GOAL
Can you print the rows below without any change, starting at the line that contains "Task: Click the red" and stopping after the line that contains "click(703, 75)"? Leave out everything outside that span.

PROVIDED ENTRIES
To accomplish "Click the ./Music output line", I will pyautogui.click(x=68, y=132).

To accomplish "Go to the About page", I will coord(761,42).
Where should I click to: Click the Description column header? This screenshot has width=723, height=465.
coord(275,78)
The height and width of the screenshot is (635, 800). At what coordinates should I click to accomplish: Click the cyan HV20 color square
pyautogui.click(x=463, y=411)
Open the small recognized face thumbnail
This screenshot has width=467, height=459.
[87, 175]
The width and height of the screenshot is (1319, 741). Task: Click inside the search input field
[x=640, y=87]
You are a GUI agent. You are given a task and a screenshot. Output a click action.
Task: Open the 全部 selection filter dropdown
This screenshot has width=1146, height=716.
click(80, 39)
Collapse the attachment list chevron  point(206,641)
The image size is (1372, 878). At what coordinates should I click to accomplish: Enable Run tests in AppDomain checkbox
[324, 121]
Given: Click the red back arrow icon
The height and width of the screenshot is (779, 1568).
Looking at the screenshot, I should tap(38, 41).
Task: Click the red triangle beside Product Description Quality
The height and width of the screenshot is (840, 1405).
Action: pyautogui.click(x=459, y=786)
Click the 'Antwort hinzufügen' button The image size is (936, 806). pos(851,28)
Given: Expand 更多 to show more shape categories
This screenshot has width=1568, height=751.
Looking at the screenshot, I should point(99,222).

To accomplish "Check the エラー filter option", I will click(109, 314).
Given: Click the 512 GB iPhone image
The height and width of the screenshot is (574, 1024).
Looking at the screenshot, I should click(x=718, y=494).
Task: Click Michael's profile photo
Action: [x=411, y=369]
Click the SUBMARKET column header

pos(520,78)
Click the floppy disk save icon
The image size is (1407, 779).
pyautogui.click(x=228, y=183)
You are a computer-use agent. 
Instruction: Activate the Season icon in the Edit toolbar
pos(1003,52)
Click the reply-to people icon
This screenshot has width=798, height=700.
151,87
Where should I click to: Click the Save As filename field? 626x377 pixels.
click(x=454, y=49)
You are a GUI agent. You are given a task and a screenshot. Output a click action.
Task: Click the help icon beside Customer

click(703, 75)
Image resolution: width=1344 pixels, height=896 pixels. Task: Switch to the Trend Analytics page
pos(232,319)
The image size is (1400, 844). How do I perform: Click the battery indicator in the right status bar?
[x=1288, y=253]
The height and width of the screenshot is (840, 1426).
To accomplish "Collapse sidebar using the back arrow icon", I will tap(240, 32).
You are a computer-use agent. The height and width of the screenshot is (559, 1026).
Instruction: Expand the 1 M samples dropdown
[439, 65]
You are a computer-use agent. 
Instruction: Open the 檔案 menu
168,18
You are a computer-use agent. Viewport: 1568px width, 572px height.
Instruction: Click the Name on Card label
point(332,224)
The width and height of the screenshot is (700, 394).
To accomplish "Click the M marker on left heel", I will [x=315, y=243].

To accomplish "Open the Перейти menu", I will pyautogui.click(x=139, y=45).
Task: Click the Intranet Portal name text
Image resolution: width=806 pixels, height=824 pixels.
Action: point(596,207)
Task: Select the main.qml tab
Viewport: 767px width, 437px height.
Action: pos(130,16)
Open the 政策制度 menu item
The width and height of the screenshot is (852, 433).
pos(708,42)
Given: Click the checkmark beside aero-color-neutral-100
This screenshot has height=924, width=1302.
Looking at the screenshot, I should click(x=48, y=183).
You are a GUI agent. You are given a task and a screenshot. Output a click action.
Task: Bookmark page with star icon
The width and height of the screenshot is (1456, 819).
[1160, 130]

REPLY TO THE EXERCISE
Task: Click the red triangle beside Product Description Quality
The height and width of the screenshot is (840, 1405).
Action: pyautogui.click(x=459, y=786)
Click the 'Antwort hinzufügen' button The image size is (936, 806). pos(851,28)
Given: Expand 更多 to show more shape categories
This screenshot has width=1568, height=751.
Looking at the screenshot, I should point(99,222).

To accomplish "Check the エラー filter option", I will click(109, 314).
Given: Click the 512 GB iPhone image
The height and width of the screenshot is (574, 1024).
Looking at the screenshot, I should click(x=718, y=494).
Task: Click Michael's profile photo
Action: [x=411, y=369]
Click the SUBMARKET column header

pos(520,78)
Click the floppy disk save icon
The image size is (1407, 779).
pyautogui.click(x=228, y=183)
You are a computer-use agent. 
Instruction: Activate the Season icon in the Edit toolbar
pos(1003,52)
Click the reply-to people icon
This screenshot has width=798, height=700.
151,87
Where should I click to: Click the Save As filename field? 626x377 pixels.
click(x=454, y=49)
You are a GUI agent. You are given a task and a screenshot. Output a click action.
Task: Click the help icon beside Customer

click(703, 75)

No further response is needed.